Portada: Me robaron la moto delante de sus narices y ella se encogió de hombros. Tardé un año en entender que no le daba igual, solo que lo llevaba distinto.

Me robaron la moto delante de sus narices y ella se encogió de hombros. Tardé un año en entender que no le daba igual, solo que lo llevaba distinto.

En resumen

Marcus, un alemán de 41 años, se frustra cuando su pareja tailandesa Fern responde con un tranquilo «mai pen rai» tras el robo de su moto. Tarda un año en entender que la frase no significa indiferencia, sino una forma distinta de cargar con los problemas.

Soy alemán, tengo 41 años, y llevo cinco viviendo en Bangkok, donde trabajo en logística para una naviera europea con oficina regional aquí.

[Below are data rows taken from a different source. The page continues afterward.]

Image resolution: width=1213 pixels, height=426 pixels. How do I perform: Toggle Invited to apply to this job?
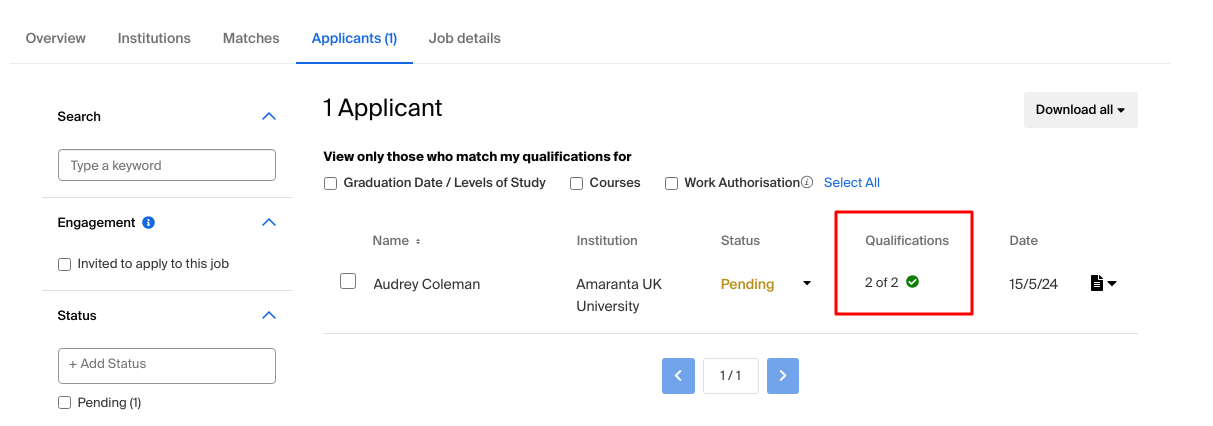pyautogui.click(x=65, y=264)
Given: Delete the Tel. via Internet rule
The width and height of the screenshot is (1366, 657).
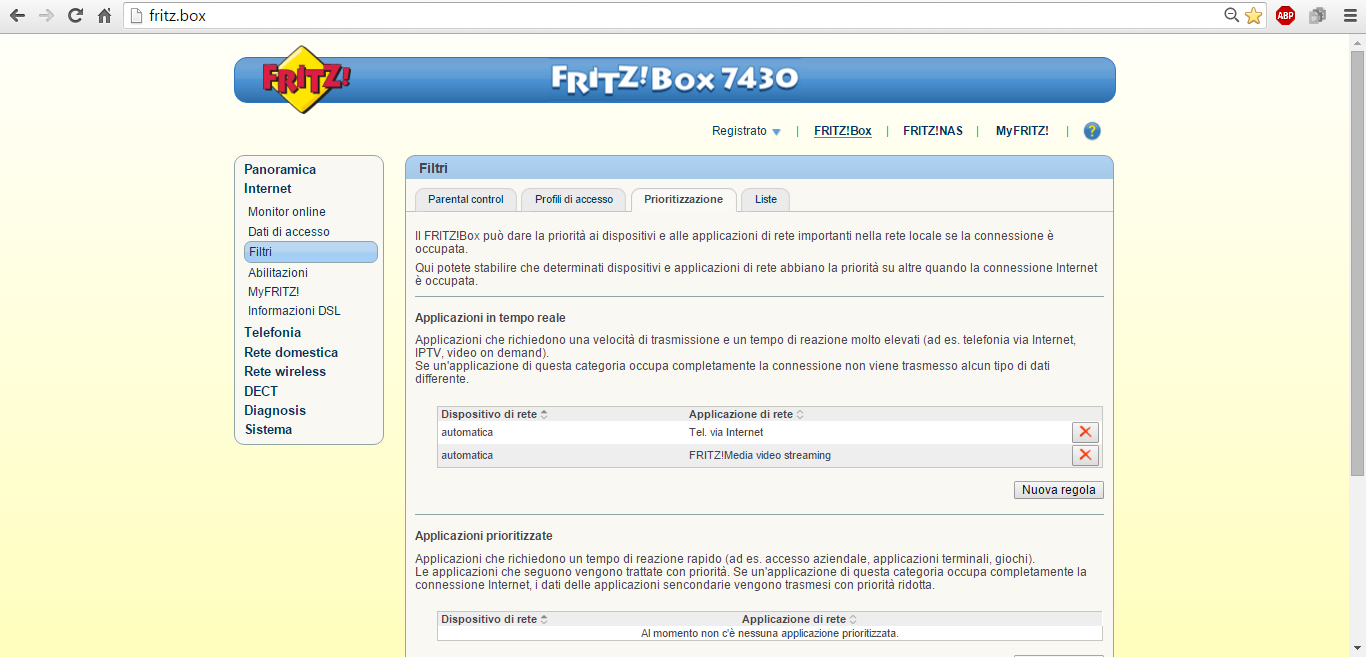Looking at the screenshot, I should 1084,432.
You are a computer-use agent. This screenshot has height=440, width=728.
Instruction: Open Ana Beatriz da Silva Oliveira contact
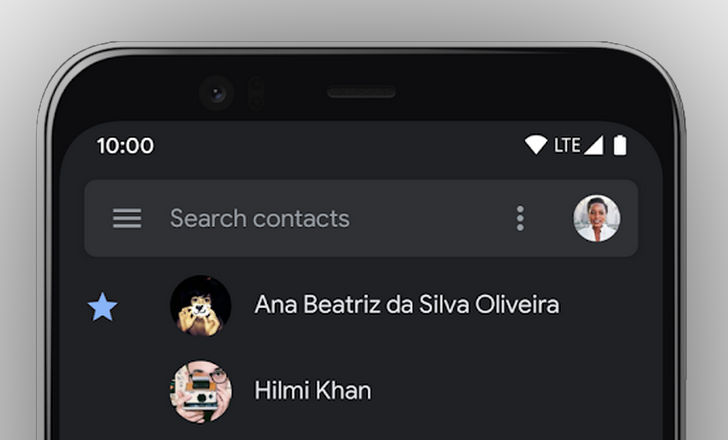pos(407,304)
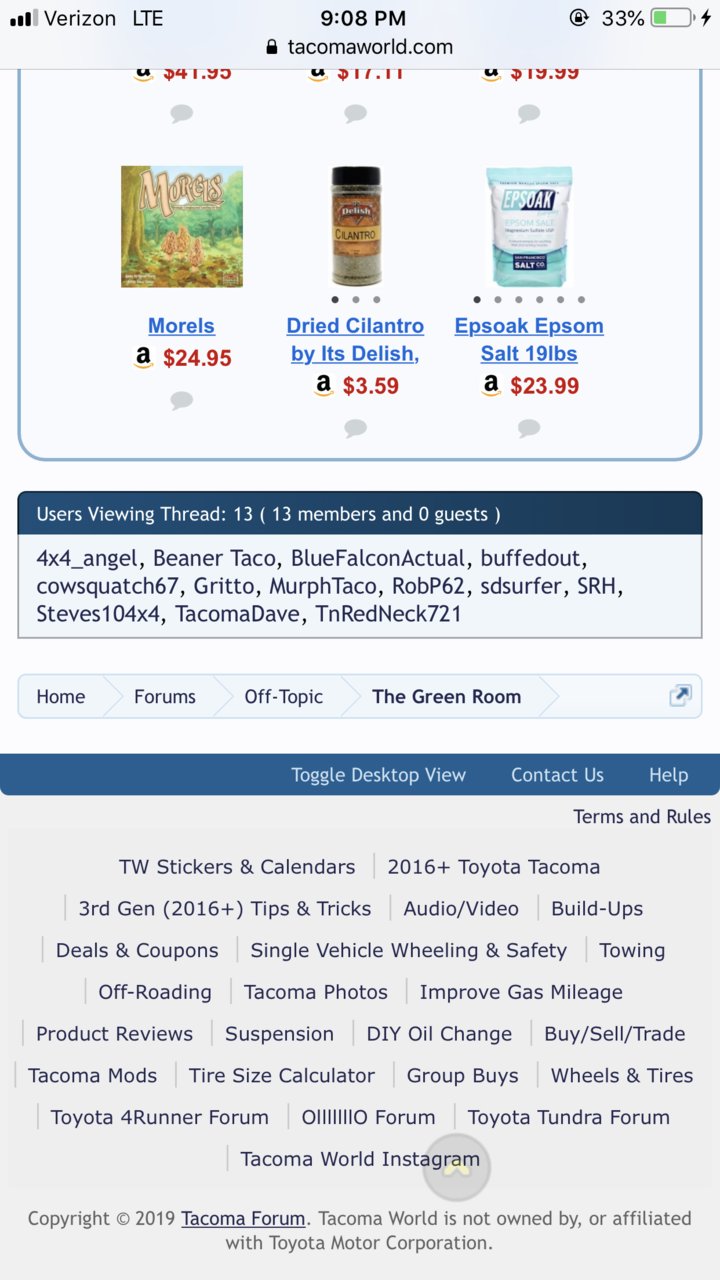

Conocí a Fern, de 34, hace tres años, en una reunión de trabajo donde ella hacía de intérprete para un proveedor local.

La primera vez que vi de verdad la diferencia entre cómo procesamos los problemas fue el día que me robaron la moto delante de un 7-Eleven, mientras ella esperaba dentro con las bolsas de la compra. Salió, vio el hueco donde había estado la moto, y dijo, con la misma calma con la que hubiera comentado el tiempo, «mai pen rai, compramos otra».


Yo estaba furioso. Quería llamar a la policía, presentar una denuncia, revisar las cámaras del 7-Eleven, encontrar al culpable. Ella me dejó hacer todo eso, sin oponerse, pero tampoco con ninguna urgencia real, y cuando después de tres días sin ninguna pista le pregunté si no le importaba en absoluto, se quedó callada un momento y me dijo que claro que le importaba, que era nuestro dinero, pero que enfadarse más no iba a traer la moto de vuelta.

Aquello me pareció, durante meses, una forma elegante de no afrontar las cosas. Discutimos varias veces por eso, yo acusándola de indiferencia, ella sin saber muy bien cómo explicarme que su tranquilidad no era ausencia de sentimiento.


El cambio llegó, casi un año después, cuando fue ella la que tuvo un problema serio: un cliente de su trabajo de traducción se negó a pagarle casi cuarenta mil baht por un proyecto grande. La vi procesarlo exactamente igual que la moto —«mai pen rai», seguir adelante, ningún drama— pero esa vez, al llegar a casa, la encontré llorando en silencio en el balcón, sin ninguna intención de que yo la viera.

Le pregunté por qué no me lo había dicho así, directamente, en vez de con esa calma de cara al mundo. Me explicó que mai pen rai no significa que no importe, sino que no sirve de nada mostrar la rabia a quien no puede arreglarlo, y que llorar sola en el balcón era, para ella, exactamente eso: sentirlo de verdad, sin convertirlo en un problema de otra persona.


Aprendí, después de eso, a distinguir entre su mai pen rai de verdad —los contratiempos pequeños, una moto robada, un plan que se rompe— y los silencios que venían después de un mai pen rai dicho demasiado rápido, que eran los que de verdad merecían una pregunta más.

Compramos otra moto, una de segunda mano, tres semanas después del robo. Todavía la conduce ella la mayoría de las veces. Yo sigo sin entender del todo cómo consigue no enfadarse por las cosas pequeñas, pero ya no lo confundo con que no le importen.